SSL/TLS証明書サービスであるACMは、正当なドメインの管理者であることを検証をするステップがあります。今までは対象のドメインと親ドメインの管理者に対してEメールを送信して、本文に記載しているURLにアクセスすることで検証していました。今回DNSを使用して検証する事がサポートされました。

一般的なDNSによるドメイン検証ではサブドメインにTXTレコードを設定するのですが、ACMではサブドメインにCNAMEを設定します。

試してみる

実際にSSl/TLS証明書を発行してみます。

ACMのコンソールで証明書のリクエストをクリックします。

SSL/TLS証明書を取得するドメインを入力して、次へをクリックします。

DNS の検証を選択します。

内容を確認して確定とリクエストをクリックします。

DNSで検証するための情報が表示されます。Route 53を使用している場合はRoute 53 でのレコードの作成をクリックします。Route 53以外の場合は個別にCNAMEを設定して下さい。ここではRoute 53を使用しているためRoute 53 でのレコードの作成をクリックします。CNAMEの設定先は<ランダム文字列>.acm-validations.awsとなります。

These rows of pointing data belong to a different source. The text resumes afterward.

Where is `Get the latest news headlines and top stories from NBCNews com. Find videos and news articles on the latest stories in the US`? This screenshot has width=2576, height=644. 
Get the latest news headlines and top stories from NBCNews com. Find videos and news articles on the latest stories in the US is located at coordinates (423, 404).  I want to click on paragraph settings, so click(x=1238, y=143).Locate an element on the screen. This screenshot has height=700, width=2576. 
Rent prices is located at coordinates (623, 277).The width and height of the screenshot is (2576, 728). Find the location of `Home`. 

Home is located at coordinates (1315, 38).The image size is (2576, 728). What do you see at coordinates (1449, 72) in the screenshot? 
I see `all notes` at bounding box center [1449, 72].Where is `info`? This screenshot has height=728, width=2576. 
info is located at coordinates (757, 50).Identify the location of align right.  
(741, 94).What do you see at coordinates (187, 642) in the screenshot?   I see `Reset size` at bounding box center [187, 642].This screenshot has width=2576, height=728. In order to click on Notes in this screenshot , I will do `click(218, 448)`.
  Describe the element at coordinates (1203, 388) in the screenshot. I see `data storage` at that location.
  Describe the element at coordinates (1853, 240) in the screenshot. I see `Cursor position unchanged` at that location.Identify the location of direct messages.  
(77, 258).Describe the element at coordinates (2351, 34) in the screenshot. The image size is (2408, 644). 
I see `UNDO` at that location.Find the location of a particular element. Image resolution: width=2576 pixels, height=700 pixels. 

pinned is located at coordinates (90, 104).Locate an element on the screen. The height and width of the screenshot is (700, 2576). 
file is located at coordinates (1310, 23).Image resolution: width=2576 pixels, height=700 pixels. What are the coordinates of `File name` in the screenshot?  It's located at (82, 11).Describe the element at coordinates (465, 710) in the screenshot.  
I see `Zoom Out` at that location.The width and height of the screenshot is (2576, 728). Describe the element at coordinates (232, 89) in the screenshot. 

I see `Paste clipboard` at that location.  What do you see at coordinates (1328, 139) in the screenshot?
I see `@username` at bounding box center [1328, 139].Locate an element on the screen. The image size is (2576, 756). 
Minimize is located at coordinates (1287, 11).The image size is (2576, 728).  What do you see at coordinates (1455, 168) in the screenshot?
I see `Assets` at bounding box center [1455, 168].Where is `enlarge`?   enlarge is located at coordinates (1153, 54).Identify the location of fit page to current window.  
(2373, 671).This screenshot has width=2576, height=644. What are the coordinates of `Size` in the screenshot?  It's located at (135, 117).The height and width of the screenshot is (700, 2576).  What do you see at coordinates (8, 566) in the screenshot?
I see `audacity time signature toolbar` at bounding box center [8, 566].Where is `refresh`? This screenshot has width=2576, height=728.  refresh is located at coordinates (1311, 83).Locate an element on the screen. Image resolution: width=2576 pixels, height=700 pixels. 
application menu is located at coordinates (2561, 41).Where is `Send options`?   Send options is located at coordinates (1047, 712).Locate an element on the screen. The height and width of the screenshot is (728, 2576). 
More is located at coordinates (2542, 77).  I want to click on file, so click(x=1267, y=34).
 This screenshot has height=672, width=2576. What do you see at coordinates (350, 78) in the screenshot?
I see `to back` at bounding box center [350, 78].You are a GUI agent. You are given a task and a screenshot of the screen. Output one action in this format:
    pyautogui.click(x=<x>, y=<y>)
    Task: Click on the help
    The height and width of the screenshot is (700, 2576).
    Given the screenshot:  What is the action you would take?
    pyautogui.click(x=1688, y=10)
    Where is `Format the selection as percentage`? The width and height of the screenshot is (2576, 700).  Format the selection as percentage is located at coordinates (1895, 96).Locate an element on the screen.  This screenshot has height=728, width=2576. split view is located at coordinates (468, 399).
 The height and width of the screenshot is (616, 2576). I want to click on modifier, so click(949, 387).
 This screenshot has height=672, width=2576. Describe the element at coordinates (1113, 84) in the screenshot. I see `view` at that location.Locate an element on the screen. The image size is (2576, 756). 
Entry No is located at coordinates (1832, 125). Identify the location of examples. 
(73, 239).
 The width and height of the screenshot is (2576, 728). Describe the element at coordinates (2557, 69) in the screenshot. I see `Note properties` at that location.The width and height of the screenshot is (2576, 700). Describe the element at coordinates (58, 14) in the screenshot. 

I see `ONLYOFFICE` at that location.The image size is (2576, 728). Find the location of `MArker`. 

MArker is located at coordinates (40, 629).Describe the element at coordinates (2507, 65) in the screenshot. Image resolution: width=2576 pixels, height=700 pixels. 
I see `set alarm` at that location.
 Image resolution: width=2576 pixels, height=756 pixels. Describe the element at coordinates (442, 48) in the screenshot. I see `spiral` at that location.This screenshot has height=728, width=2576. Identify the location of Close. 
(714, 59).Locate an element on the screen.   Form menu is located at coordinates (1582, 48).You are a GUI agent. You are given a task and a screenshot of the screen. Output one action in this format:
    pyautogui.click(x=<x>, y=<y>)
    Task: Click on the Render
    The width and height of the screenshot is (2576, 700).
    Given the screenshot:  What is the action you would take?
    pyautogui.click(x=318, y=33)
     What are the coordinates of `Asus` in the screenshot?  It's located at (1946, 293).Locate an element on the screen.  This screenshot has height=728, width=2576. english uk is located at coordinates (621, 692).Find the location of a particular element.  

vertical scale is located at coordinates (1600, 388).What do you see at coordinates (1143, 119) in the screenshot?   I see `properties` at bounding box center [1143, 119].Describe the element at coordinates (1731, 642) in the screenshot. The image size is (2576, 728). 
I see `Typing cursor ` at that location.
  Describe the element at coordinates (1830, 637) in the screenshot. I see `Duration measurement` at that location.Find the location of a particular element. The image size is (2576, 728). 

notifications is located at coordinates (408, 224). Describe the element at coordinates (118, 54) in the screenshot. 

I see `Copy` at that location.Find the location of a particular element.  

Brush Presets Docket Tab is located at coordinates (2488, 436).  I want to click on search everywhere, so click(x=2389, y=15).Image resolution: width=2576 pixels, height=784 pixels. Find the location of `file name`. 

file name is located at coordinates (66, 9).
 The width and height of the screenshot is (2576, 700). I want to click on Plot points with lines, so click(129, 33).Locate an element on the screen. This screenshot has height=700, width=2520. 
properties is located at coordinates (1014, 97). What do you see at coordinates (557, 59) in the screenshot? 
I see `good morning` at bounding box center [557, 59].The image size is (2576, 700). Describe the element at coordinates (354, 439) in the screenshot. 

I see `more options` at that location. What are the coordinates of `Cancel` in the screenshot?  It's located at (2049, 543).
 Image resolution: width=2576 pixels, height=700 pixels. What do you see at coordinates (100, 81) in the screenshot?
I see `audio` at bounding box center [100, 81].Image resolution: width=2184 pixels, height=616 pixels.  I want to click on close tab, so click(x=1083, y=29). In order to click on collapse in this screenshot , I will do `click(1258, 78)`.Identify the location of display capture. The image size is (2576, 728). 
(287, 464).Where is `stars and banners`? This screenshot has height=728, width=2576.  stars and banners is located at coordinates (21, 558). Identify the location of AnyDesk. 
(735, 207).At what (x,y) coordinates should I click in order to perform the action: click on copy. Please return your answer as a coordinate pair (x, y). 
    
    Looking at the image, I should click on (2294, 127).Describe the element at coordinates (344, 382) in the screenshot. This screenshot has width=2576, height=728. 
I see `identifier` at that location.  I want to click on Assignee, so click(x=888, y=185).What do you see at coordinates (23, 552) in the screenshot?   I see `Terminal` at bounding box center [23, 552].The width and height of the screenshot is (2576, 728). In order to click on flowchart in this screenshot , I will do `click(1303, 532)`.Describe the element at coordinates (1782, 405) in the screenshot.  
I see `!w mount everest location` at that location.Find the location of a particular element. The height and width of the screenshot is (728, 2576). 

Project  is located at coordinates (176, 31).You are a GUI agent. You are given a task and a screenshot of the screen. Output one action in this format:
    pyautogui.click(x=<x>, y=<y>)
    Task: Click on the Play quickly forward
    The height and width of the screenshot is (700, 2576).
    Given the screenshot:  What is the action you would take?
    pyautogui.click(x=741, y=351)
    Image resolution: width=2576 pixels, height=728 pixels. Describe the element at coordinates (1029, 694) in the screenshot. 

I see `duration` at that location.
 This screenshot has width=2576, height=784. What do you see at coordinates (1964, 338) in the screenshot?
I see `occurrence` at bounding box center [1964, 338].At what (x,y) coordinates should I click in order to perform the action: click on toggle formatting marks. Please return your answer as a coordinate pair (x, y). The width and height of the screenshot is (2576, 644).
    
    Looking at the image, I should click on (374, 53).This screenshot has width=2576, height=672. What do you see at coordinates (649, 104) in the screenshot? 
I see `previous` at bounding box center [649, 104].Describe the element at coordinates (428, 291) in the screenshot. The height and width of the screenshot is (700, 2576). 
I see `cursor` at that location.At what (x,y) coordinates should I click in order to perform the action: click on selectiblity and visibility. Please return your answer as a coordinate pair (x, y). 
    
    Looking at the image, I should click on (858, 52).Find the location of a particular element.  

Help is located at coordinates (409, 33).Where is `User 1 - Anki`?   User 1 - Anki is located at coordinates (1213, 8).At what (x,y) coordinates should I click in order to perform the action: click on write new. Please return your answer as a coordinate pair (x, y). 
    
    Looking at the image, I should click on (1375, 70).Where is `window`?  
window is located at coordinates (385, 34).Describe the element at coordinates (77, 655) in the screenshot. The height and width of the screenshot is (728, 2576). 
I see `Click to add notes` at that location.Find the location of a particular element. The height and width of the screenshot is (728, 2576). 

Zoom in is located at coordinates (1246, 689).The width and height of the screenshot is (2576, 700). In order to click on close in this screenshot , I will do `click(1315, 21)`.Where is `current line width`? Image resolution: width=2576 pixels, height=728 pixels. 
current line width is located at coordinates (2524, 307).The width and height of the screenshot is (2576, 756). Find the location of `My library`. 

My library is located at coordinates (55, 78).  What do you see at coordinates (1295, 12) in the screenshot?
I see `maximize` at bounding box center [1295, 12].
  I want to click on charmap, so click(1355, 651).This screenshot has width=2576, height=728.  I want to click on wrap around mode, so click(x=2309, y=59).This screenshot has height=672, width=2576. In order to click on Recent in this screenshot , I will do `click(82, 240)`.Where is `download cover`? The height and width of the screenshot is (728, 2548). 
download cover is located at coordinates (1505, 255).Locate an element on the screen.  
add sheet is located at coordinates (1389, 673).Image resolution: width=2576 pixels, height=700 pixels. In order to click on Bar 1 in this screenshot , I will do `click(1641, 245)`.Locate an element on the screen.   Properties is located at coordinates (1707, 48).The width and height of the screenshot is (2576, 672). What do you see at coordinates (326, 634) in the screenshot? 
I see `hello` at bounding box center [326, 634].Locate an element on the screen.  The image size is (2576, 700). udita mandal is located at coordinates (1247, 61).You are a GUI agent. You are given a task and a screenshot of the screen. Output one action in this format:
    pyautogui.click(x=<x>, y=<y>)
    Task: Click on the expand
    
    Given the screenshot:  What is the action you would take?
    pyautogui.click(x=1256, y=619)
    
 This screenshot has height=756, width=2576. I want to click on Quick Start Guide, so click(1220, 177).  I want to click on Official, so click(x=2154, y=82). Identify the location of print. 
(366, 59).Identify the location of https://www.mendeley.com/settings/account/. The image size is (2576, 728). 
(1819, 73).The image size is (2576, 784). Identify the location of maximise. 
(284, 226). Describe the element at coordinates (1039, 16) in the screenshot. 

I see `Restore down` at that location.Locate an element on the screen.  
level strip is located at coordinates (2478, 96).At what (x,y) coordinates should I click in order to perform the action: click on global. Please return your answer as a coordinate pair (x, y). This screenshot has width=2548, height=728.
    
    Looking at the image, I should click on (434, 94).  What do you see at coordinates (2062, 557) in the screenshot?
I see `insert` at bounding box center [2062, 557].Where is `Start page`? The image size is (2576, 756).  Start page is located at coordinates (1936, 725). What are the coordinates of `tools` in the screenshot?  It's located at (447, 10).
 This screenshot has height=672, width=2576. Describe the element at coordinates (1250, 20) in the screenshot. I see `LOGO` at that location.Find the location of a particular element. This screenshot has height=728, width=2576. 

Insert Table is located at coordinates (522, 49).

設定するRoute 53のホストゾーンとレコードの内容を確認して作成します。

ステータスが検証保留中となるのでしばらく待ちます。

Route 53を見るとCNAMEが設定されています。

しばらくするとドメインの検証が成功して証明書が発行されます。

さいごに

今までACMを発行するためにメールの受信環境を構築する必要がありました(そもそもRFC2142では対象ドメインのメールを受信できることが望ましいのですが)。今回サポートされたDNSによる検証で簡単に(自動化がしやすい)行えます。CNAMEを設定するという珍しい検証方法ですが検証が楽になるのは良いですね。